United States District Court, Eastern District of Illinois
April 9, 1959
CLARENCE MORTON, D/B/A WHIRL A WAY NITE CLUB, PLAINTIFF,
H.J. WHITE, DISTRICT DIRECTOR OF INTERNAL REVENUE FOR THE UNITED STATES OF AMERICA, DEFENDANT.
The opinion of the court was delivered by: Juergens, District Judge.
Plaintiff filed his complaint for injunction asking this Court
to enjoin the defendant and all those acting in concert with him,
or as his agent or servant, from collecting the assessment
heretofore made against him until a final determination is had as
to the liability of plaintiff in connection with alleged cabaret
tax due and that this Court determine the question of plaintiff's
liability with respect to mechanical music in his place of
business and the liability, if any, due under the provisions of
the cabaret tax (Section 1700(e), Internal Revenue Code, 1939;
Section 4231, Internal Revenue Code, 1954, 26 U.S.C.A. § 4231).

::::::

Using the information:
- a) Write out the court opinion word for word, from "United States District" to "Juergens, District Judge.".
- b) In the court opinion, under what business name did Clarence Morton operate?
The lines after this have nothing to do with the court opinion.

Supplied material:
::::::

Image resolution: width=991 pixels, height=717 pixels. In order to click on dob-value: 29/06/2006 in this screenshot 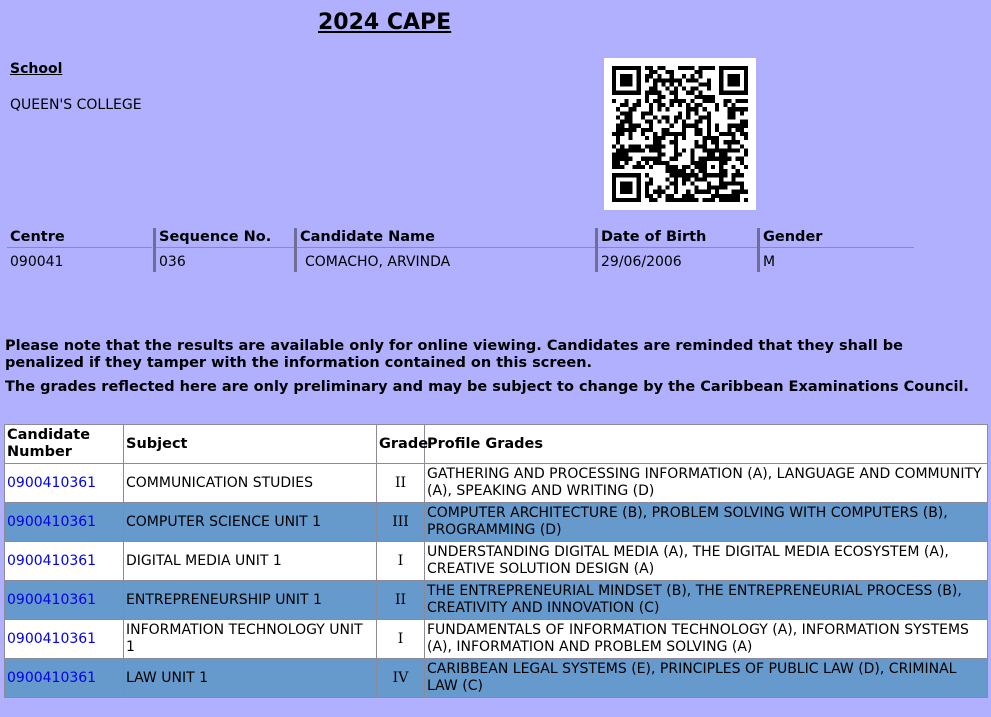, I will do `click(642, 262)`.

::::::

Replies:
- a)
United States District Court, Eastern District of Illinois
April 9, 1959
CLARENCE MORTON, D/B/A WHIRL A WAY NITE CLUB, PLAINTIFF,
H.J. WHITE, DISTRICT DIRECTOR OF INTERNAL REVENUE FOR THE UNITED STATES OF AMERICA, DEFENDANT.
The opinion of the court was delivered by: Juergens, District Judge.

- b) Whirl A Way Nite Club